O contrato com a produtora de sistemas de prevenção contra incêndios foi assinado há 5 meses, em 30 de setembro de 2025, quando Jorge Brítez ainda era titular do IPS.
Em antecedentes, Engineering SA foi apontada pela polêmica Passarela de Ñandutí, além de somar como superprodutora em mais de 52 contratos com o Estado.
Engineering tinha nexos por compartilhar diretivos com a empresa Barrail SA, produtora que finalmente se converteu em Ascent SA. Como representante de Ascent figura ante a Direção Nacional de Contratações Públicas (DNCP) Sebastián Fernando Cabello Manevy, apontado como cunhado de Juan Andrés Campos Cervera, representante de Engineering.
No histórico de Ascent SA se vê a rastreabilidade da mudança de denominação figurando ainda contratos a nome de Barrail SA, firma que em seu momento foi considerada satélite de Engineering para grandes contratos ante o Estado.
Última Hora tentou estabelecer contato com Cabello Manevy, que aparece como signatário do contrato entre IPS e Ascent. Desde a firma se comunicou que Cabello Manevy estaria em viagem e já não seria representante de Ascent, enquanto se ofereceu um contato de Hernán Pardo, novo representante da produtora.
Até o fechamento da edição, Pardo não respondeu às consultas enviadas por ÚH sobre os nexos das empresas nem tampouco sobre auditorias ou informes que tenham pelo incêndio do passado 18 de fevereiro no Hospital Central de IPS.
A LICITAÇÃO
Ascent SA foi adjudicada por G. 8.220.676.255, em um contrato distribuído em dois lotes: a Área Central e a Área Interior, que abrangem hospitais, centros assistenciais e edifícios administrativos da previsional.
O contrato incluía entre seus pontos críticos o Hospital Central, onde precisamente se produziu o incêndio que deixou em evidência a inoperatividade do sistema.
O contrato conforme a DNCP se estende até novembro de 2026. Durante esse evento, considerado de importância pelas autoridades, os alarmes não se ativaram.
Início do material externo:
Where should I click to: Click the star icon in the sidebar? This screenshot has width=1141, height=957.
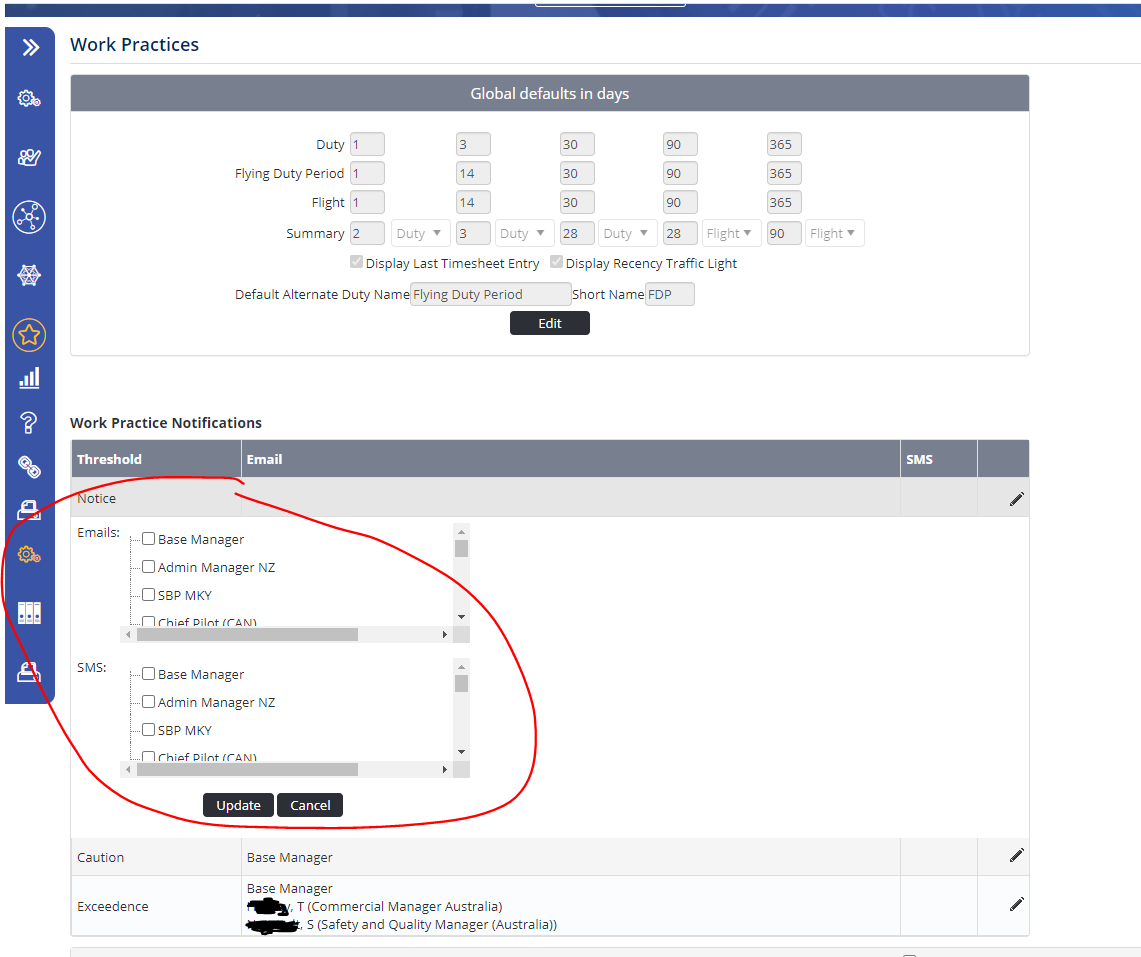click(x=29, y=335)
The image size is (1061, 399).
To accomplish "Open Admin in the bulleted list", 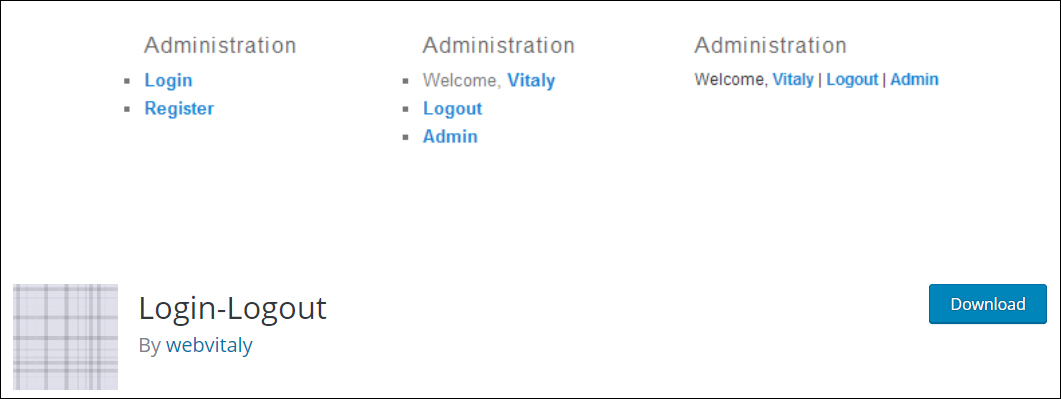I will (x=451, y=137).
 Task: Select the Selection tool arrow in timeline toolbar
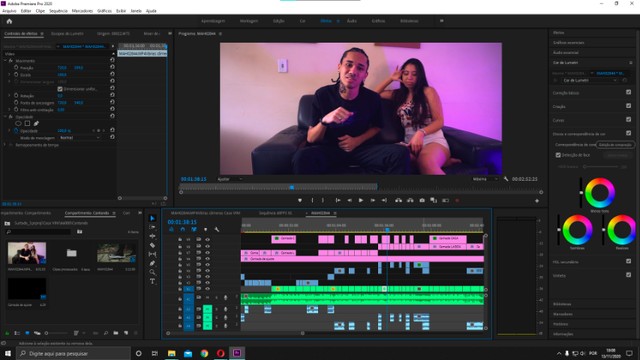(x=152, y=218)
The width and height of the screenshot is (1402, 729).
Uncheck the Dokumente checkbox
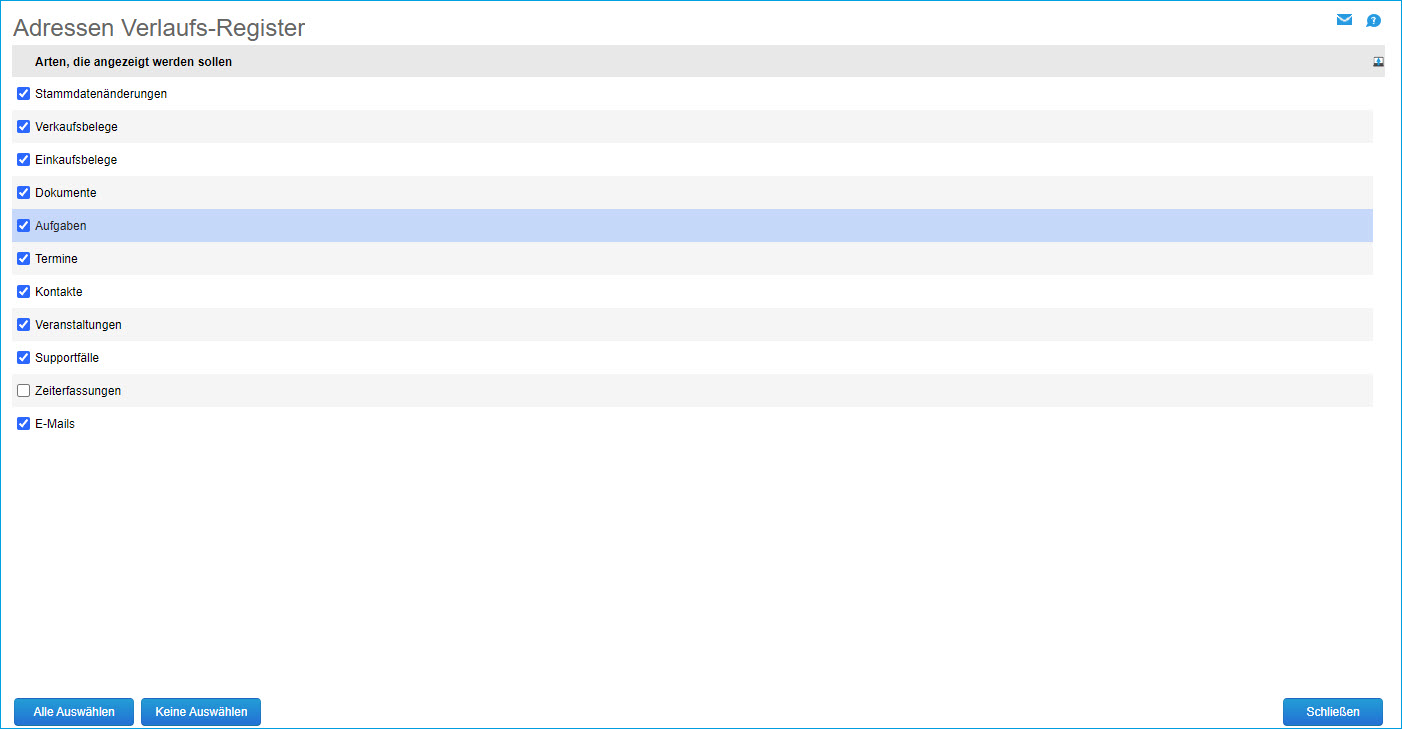point(24,193)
O fogo afetou a área de informática e obrigou a evacuar setores sensíveis do hospital, além de forçar a operação manual de vários serviços.
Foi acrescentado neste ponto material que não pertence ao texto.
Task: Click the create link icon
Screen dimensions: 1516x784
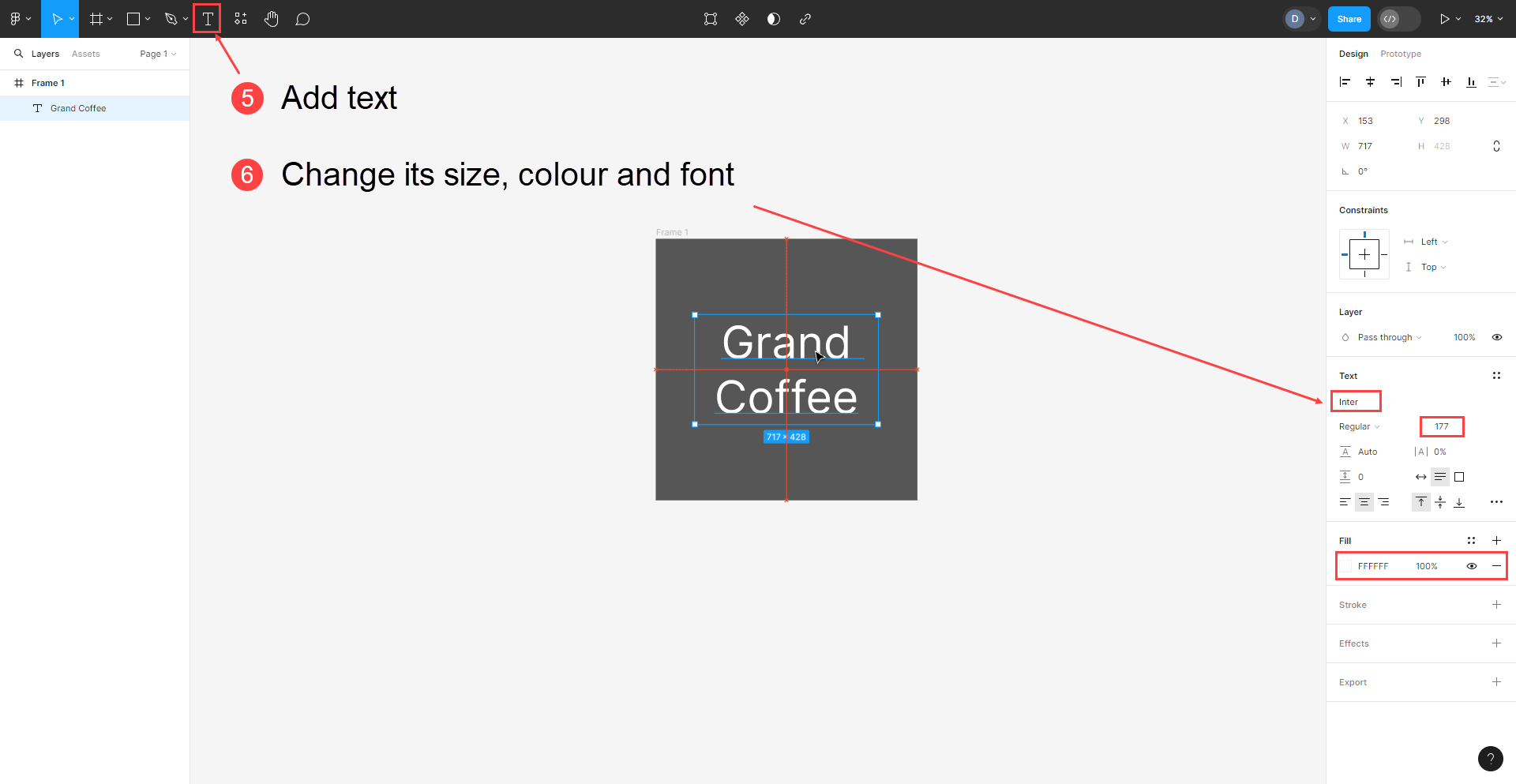Action: [x=805, y=19]
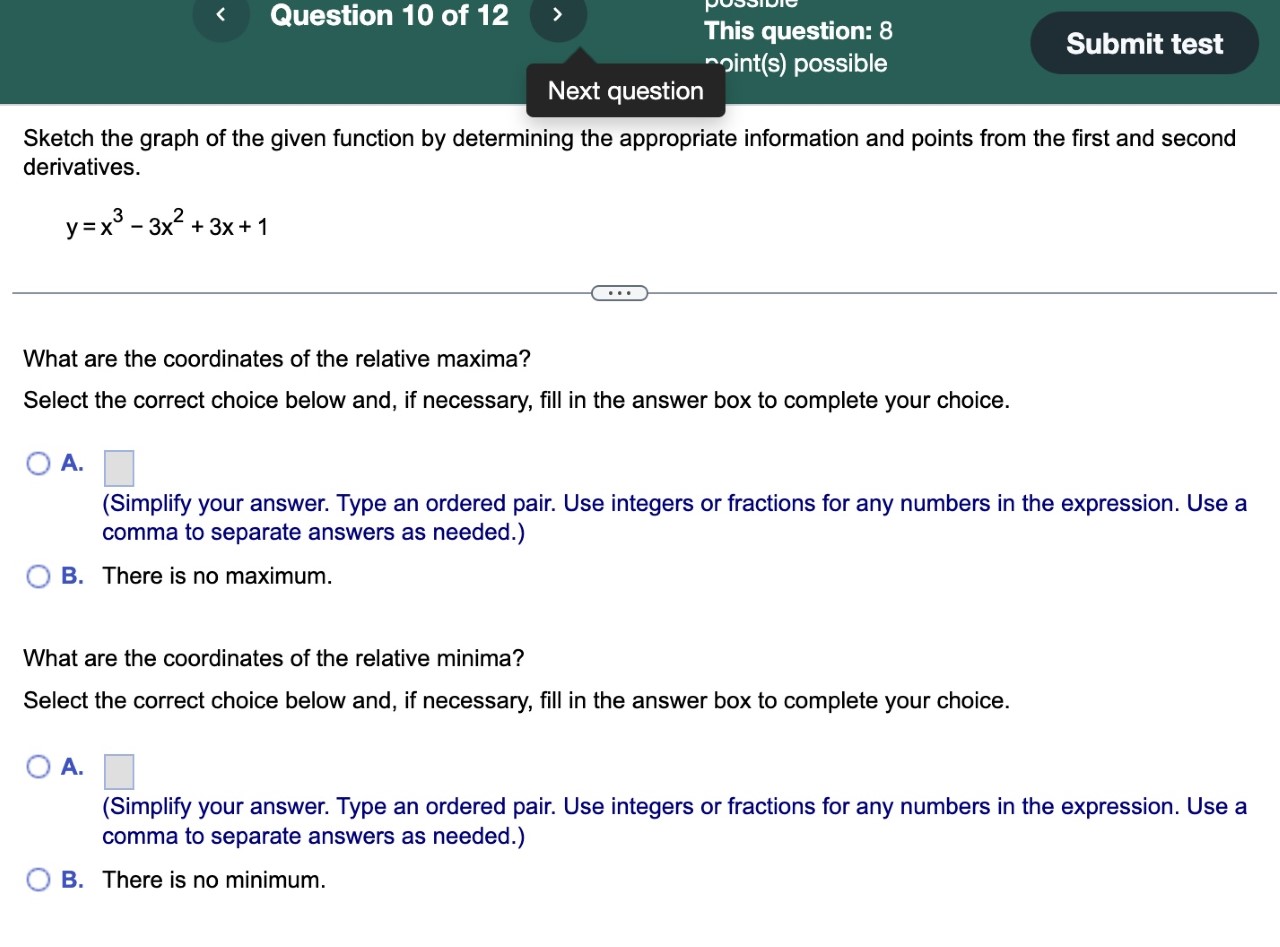Click the Question 10 of 12 header
The height and width of the screenshot is (947, 1280).
pyautogui.click(x=389, y=16)
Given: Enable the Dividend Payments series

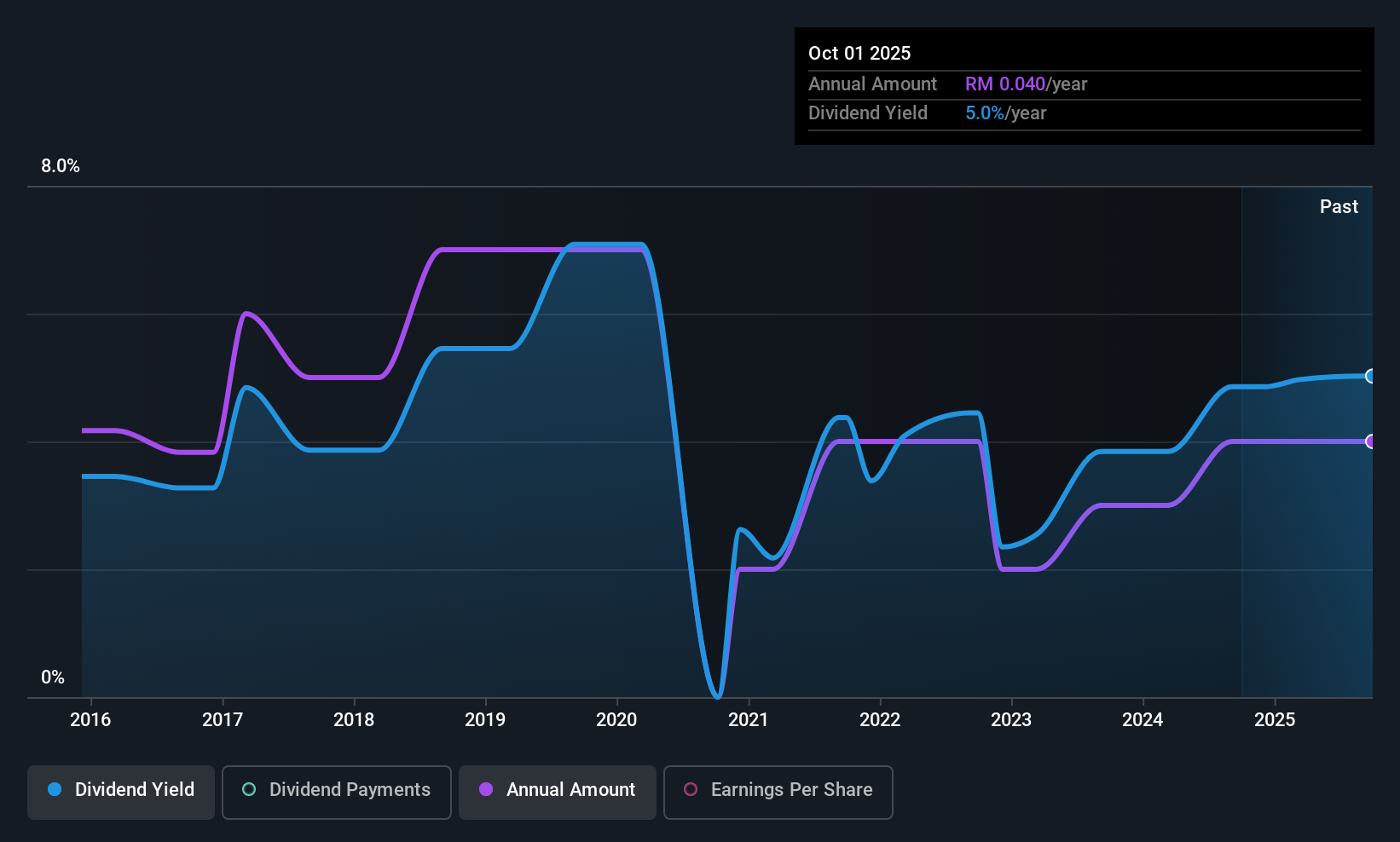Looking at the screenshot, I should (x=336, y=791).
O fato acendeu os alertas dentro do Conselho de Administração, que qualificou a situação como "grave" e resolveu solicitar uma auditoria para determinar responsabilidades. Entre os pontos a verificar figuram o cumprimento do contrato, a vigência das garantias e o estado real dos sistemas instalados.
- G. 8.220 milhões pagou IPS em sistema de prevenção contra incêndios em setembro de 2025 e em cinco meses falhou.
- G. 3.500 milhões para manutenção de elevadores. Está sendo investigado por irregularidades.
- 36 meses de espera têm licitações cruciais para a provisão de medicamentos no IPS.
A Controladoria-Geral da República (CGR) soma em múltiplas auditorias ao Instituto de Previsão Social (IPS) no marco do Plano Geral de Auditorias 2026, com alcance ao exercício fiscal 2025. As revisões abrangem áreas-chave como estados financeiros, fundo de aposentadorias e pensões, investimentos, ativo fixo, contratações públicas, tecnologias da informação e gestão ambiental, incluindo resíduos hospitalares.
Todas as auditorias se encontram atualmente em etapa de comunicação de início, conforme notas remetidas entre agosto e outubro de 2025. O processo inclui a solicitação de documentação preliminar e preparação para as verificações técnicas posteriores.
Esta notícia foi traduzida pela Equipe Editorial do ParaguaiNews a partir da notícia original publicada por nossos colegas do Diario Paraguayo.